In het team zitten mensen die ervaring hebben vanuit verschillende disciplines: vanuit de jeugdzorg (bureau Centrum jeugd en gezin en bureau Jeugdzorg), Mee (begeleiding mensen met een beperking), maatschappelijk werk (SWB) en verslavingszorg (Tactus) en vanuit de “oude” WMO (ambtenaren van de gemeente Brummen), in totaal 11 mensen. De heer Waaijenberg kon nog weinig zeggen over de vragen met betrekking tot de arbeidsparticipatie. De uitvoering van de participatiewet wordt vanuit Apeldoorn gedaan. Binnenkort worden er afspraken gemaakt hoe het team en de consulenten de activiteiten met elkaar gaan afstemmen. De PvdA zou nog wel willen bekijken of Brummen de participatiewet niet zelf kan uitvoeren. Hier liggen volgens ons kansen.
De “breedte” van dit team wordt b.v. door artsen als prettig ervaren. De lijnen zijn hierdoor zeer kort in tegenstelling tot gemeenten die de verschillende onderdelen apart georganiseerd hebben.
De PvdA vindt dit een goede zaak. Juist de dwarsverbanden tussen de Participatiewet, de WMO en de jeugdzorg kan dit team zo beter vormgeven en moet volgens ons kostenbesparend gaan werken zonder de kwaliteit van de zorg aan te tasten.
De heer Waaijenberg meldde dat er in relatie tot de landelijke commotie in onze gemeente weinig gedoe is met de Persoonsgebonden budgetten (PGB’s).

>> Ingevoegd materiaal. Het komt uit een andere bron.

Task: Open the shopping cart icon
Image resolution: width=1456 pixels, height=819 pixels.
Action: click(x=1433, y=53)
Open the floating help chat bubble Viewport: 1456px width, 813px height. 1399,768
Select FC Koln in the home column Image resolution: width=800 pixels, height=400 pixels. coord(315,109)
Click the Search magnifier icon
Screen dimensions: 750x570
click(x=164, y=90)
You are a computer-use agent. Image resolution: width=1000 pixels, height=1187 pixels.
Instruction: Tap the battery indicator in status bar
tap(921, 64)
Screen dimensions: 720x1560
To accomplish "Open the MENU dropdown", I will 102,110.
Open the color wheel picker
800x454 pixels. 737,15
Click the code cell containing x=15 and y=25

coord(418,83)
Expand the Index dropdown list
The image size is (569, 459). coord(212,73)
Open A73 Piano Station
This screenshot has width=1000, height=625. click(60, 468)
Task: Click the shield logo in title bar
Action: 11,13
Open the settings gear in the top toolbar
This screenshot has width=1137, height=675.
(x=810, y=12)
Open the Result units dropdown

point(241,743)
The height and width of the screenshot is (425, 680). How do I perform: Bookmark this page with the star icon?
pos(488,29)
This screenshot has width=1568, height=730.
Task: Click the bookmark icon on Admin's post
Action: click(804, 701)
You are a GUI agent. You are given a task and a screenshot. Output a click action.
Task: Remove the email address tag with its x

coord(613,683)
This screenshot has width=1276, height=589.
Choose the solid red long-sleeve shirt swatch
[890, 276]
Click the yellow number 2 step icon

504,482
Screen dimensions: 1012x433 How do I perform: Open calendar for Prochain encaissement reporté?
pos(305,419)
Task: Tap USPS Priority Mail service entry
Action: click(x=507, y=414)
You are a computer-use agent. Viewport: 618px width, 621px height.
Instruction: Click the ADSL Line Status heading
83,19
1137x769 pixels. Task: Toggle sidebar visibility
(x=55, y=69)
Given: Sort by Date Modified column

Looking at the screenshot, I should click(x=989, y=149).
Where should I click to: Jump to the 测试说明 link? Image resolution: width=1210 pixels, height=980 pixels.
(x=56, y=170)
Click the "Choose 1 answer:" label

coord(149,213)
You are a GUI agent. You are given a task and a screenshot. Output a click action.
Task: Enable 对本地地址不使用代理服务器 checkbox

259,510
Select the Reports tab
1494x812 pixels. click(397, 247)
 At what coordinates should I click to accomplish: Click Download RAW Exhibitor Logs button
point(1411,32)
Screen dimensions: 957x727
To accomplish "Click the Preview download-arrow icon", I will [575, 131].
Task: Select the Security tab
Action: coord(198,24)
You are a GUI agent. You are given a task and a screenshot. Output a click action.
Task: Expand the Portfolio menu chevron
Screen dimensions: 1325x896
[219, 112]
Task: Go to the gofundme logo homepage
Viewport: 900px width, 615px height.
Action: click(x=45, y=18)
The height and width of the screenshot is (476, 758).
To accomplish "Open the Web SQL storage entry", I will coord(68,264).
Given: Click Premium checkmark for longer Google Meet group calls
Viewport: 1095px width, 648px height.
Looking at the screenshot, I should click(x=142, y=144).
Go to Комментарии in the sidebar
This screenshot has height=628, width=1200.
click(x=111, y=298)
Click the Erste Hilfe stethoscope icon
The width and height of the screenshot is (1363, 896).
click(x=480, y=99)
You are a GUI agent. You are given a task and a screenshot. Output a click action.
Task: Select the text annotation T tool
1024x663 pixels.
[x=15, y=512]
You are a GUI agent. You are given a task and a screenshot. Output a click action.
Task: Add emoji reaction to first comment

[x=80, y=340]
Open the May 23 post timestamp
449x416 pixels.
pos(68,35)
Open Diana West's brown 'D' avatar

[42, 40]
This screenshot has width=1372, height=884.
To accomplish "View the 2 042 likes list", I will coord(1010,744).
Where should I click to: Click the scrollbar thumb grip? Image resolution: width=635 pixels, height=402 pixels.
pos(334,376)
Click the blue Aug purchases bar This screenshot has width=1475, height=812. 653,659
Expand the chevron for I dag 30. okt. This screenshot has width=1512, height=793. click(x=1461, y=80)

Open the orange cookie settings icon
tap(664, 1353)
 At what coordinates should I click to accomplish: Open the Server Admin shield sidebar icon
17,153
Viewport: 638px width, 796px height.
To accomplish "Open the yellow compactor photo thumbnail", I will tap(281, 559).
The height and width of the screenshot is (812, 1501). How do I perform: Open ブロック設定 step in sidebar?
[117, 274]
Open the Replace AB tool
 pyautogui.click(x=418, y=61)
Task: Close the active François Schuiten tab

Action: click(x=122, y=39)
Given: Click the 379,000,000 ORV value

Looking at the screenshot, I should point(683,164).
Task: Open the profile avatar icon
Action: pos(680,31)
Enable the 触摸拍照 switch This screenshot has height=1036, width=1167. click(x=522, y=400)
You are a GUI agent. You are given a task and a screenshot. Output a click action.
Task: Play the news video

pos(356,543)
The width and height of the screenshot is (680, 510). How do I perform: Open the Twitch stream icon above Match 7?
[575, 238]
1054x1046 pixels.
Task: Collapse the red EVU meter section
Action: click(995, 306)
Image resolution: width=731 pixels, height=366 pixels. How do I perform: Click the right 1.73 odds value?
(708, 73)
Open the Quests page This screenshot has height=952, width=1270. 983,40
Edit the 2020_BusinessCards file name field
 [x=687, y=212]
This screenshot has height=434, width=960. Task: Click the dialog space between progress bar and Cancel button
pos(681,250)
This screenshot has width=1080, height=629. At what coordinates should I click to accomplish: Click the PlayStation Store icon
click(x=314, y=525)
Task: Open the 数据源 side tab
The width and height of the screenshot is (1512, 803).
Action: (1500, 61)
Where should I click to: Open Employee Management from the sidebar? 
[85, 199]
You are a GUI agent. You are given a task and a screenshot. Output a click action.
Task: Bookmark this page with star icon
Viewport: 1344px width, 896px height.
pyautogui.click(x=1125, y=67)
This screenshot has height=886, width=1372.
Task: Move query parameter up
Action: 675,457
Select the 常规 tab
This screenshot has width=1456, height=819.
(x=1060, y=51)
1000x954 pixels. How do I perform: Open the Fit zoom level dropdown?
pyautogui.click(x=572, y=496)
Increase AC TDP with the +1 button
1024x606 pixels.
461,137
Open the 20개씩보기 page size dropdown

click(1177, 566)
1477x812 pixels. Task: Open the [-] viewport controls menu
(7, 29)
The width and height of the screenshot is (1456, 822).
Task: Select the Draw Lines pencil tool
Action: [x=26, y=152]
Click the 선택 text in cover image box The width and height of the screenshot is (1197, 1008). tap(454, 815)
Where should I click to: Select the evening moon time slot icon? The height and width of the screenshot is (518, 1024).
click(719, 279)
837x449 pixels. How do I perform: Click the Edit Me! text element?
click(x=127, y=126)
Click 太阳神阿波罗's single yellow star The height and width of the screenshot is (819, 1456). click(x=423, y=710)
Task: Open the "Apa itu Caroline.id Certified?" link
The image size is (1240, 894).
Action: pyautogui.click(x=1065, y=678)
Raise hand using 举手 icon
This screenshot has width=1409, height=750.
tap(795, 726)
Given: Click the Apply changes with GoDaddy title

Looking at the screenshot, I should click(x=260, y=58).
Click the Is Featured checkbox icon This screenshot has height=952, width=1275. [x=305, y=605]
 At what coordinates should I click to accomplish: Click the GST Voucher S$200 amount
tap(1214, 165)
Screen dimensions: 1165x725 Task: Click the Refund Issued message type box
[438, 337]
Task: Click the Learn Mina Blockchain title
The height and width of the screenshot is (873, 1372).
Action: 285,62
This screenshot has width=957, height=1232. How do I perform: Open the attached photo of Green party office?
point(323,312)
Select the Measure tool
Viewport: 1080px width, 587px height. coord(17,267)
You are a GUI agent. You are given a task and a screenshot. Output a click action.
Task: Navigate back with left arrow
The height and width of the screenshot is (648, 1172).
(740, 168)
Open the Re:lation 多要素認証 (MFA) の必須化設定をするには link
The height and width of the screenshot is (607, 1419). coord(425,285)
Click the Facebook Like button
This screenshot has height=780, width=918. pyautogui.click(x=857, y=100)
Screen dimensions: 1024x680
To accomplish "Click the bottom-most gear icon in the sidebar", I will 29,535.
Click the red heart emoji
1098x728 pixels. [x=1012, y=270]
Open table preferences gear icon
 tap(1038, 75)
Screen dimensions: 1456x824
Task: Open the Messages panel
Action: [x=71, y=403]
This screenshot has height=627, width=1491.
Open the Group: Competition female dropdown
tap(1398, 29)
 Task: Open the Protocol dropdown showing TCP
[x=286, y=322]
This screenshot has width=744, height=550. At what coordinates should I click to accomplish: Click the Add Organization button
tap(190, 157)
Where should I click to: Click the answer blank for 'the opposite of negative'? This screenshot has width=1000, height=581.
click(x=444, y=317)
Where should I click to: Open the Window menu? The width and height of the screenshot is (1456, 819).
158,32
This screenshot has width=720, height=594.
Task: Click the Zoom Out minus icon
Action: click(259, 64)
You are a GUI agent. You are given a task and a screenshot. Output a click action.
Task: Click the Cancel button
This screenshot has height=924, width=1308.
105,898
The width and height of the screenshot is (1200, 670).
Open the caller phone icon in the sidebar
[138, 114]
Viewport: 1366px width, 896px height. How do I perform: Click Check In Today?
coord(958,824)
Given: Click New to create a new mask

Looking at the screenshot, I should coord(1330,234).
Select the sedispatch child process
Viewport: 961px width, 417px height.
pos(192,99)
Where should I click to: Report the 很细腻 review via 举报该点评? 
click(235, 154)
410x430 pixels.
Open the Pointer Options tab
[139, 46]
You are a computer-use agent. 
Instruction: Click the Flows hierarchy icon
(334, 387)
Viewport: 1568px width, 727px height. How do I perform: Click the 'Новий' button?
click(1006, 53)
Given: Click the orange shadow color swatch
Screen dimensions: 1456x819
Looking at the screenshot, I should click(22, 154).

De start ziet er positief uit, al is men er nog lang niet. Zo moet de wijkverpleegkundige nog een plek krijgen. Het is ook positief dat er binnen het team behoefte aan verdieping van specifieke kennis. Dat getuigt van een goede instelling van de medewerkers.
Hoe gaat het wijkteam zich verder ontwikkelen? Wordt het een team dat op buurtniveau de eerste vraagbaak voor de bewoners wordt? De verwachting is dat op deze manier hulpvragen eerder boven tafel komen. Lekker dichtbij met een goed gesprek aan de “keukentafel” waarin zij overleggen welke zorg er in de specifieke situatie nodig is? Of wordt het bureaucratisch instituut dat alleen beoordeelt? Op de vraag van Cathy Sjerps wat de verhouding is tussen het actief ín de wijk zijn en achter het bureau zitten kon de heer Waaijenberg helaas (nog) geen antwoord geven. De PvdA is voorstander van een proactieve houding. Gaat het team ook de wijk in, bellen de teamleden aan en gaan ze in gesprek met mensen?
Willen we als gemeente slagen om deze zware klus tot een goed einde te brengen en nog iets te kunnen betekenen voor kwetsbare groepen, dat zal het team volgens de PvdA op zoek moeten gaan naar de dwarsverbanden tussen de WMO, jeugdzorg en Participatiewet. Het ziet er naar uit dat het team die weg ingeslagen is.